» Material to process:
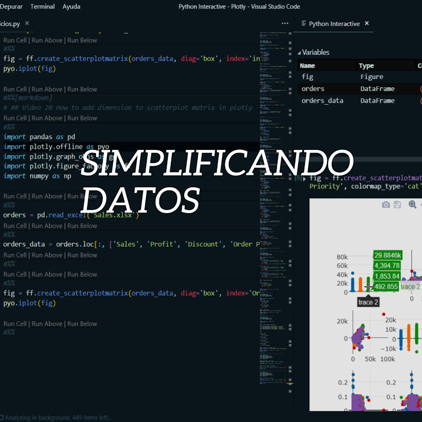Viewport: 422px width, 422px height.
Task: Click the Type column header
Action: coord(366,66)
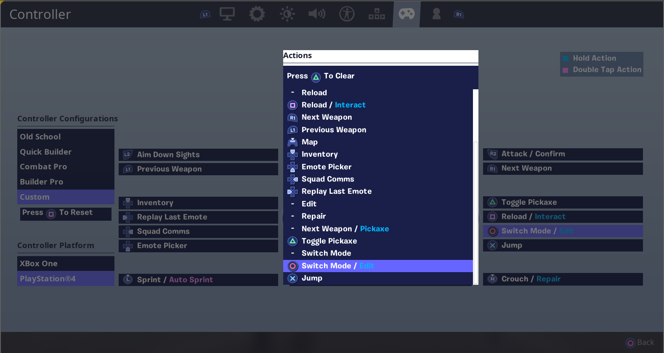
Task: Open binding dropdown for Aim Down Sights
Action: coord(198,155)
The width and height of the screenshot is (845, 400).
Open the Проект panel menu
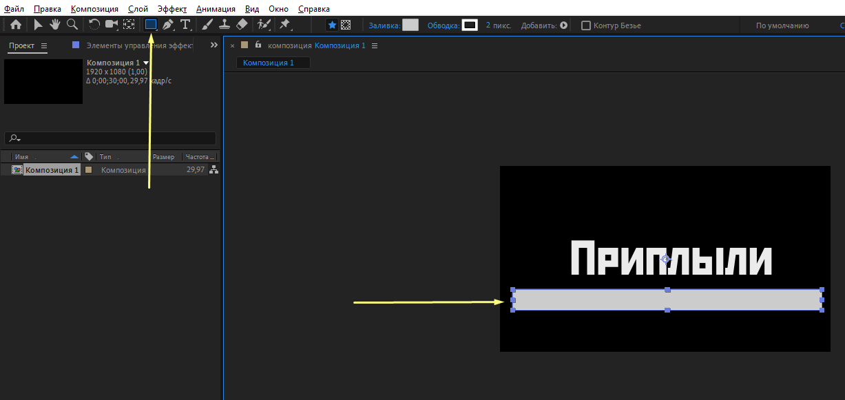pos(44,46)
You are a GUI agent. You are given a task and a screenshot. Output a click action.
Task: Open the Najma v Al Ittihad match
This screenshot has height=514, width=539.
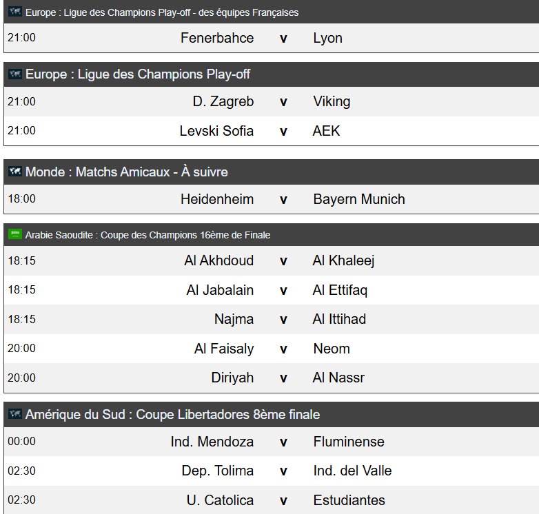(272, 320)
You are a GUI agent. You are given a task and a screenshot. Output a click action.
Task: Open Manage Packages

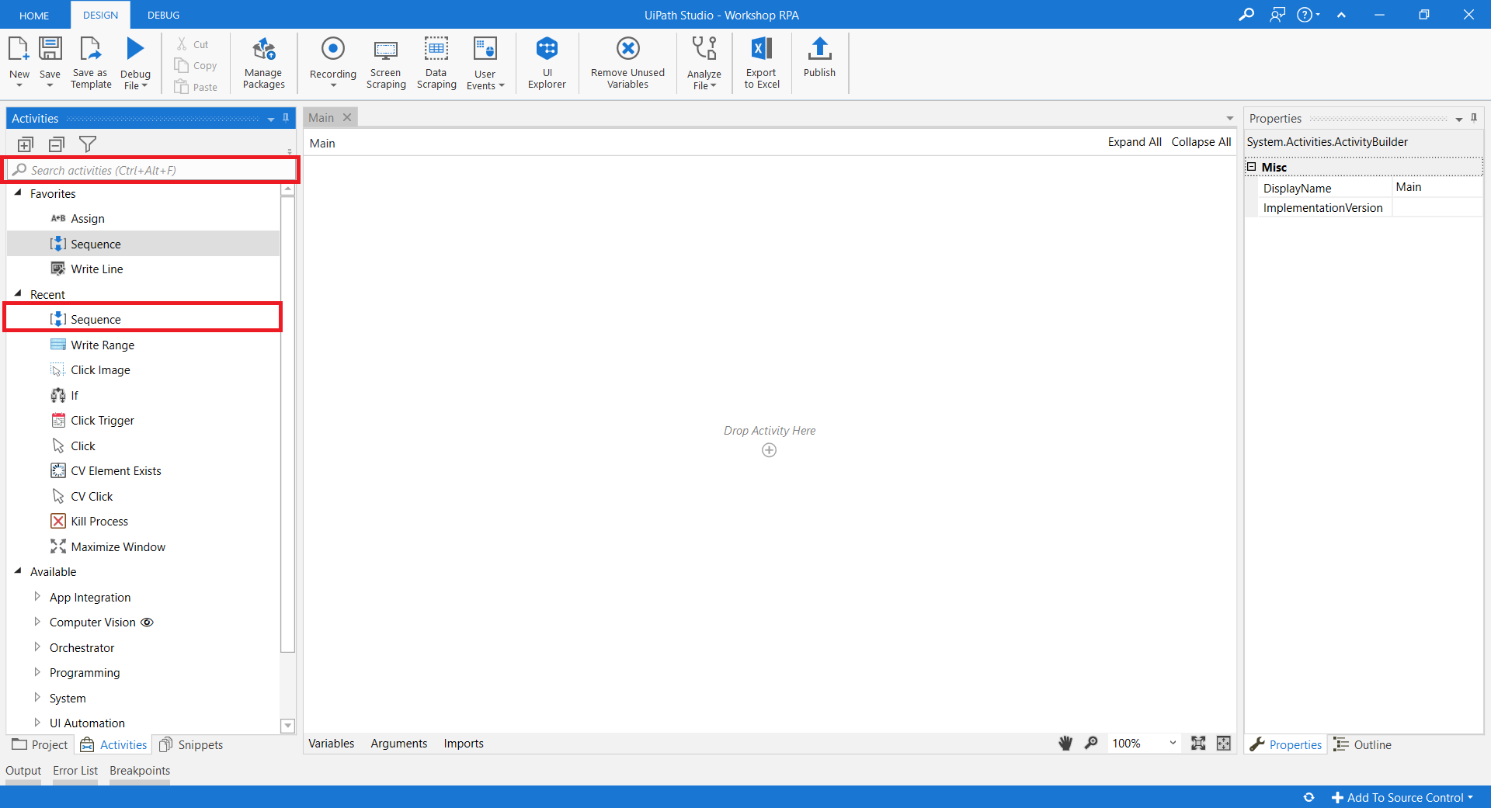(x=263, y=62)
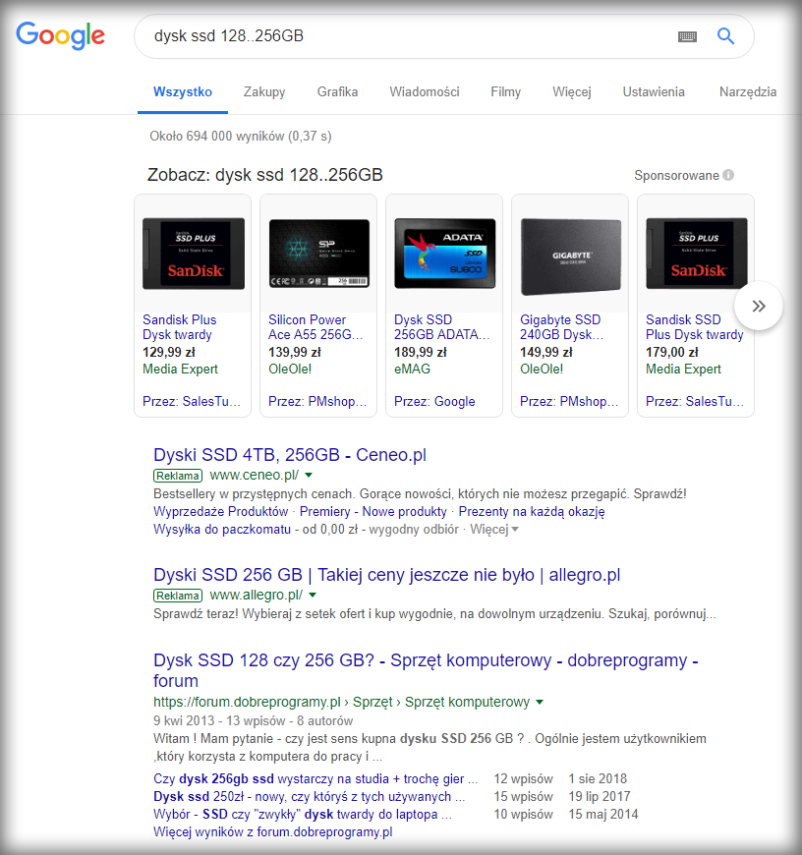Open the Ustawienia menu
Image resolution: width=802 pixels, height=855 pixels.
click(x=653, y=91)
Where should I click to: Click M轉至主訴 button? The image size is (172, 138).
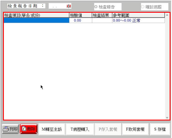[52, 129]
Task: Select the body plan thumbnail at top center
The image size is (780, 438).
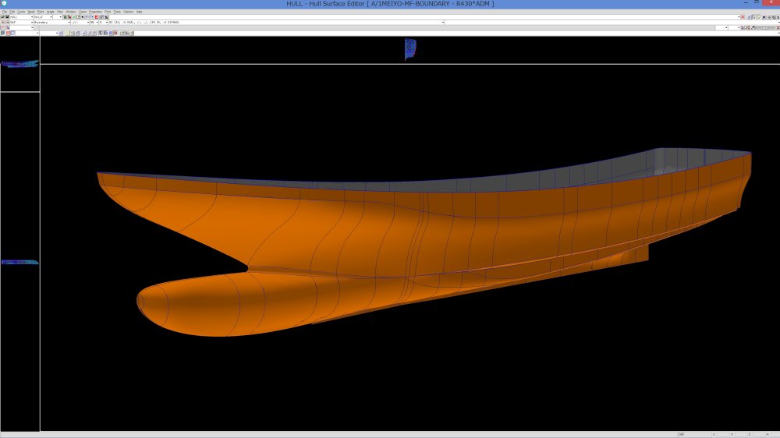Action: click(410, 49)
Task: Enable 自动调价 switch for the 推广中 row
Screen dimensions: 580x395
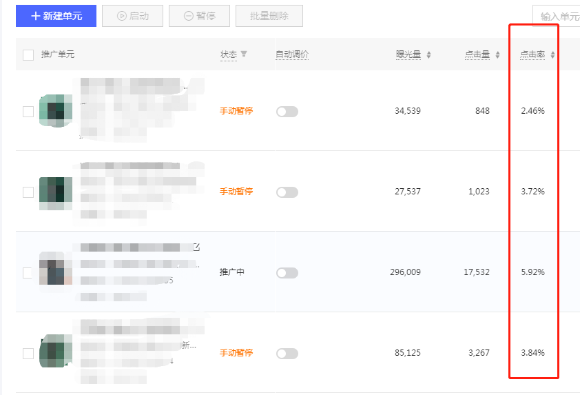Action: (x=287, y=273)
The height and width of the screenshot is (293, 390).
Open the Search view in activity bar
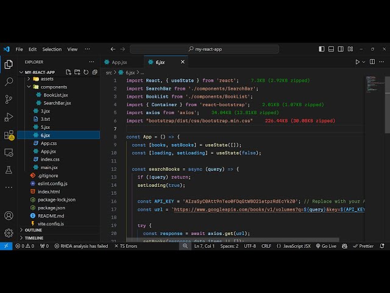[9, 81]
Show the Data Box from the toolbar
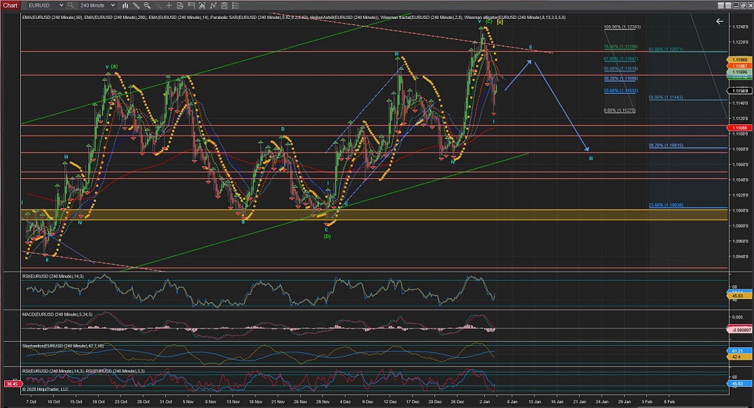754x408 pixels. pos(182,5)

» Your objective: No pictures belong in the output. It should reproduce exactly the lines from the one containing "The image size is (780, 438)." through the end of the data, both ends included.

» Solution to the problem:
The image size is (780, 438).
Action: click(410, 49)
Task: Enable 自动调价 switch for the 推广中 row
Screen dimensions: 580x395
Action: (x=287, y=273)
The height and width of the screenshot is (293, 390).
Open the Search view in activity bar
[9, 81]
Show the Data Box from the toolbar
754x408 pixels. pos(182,5)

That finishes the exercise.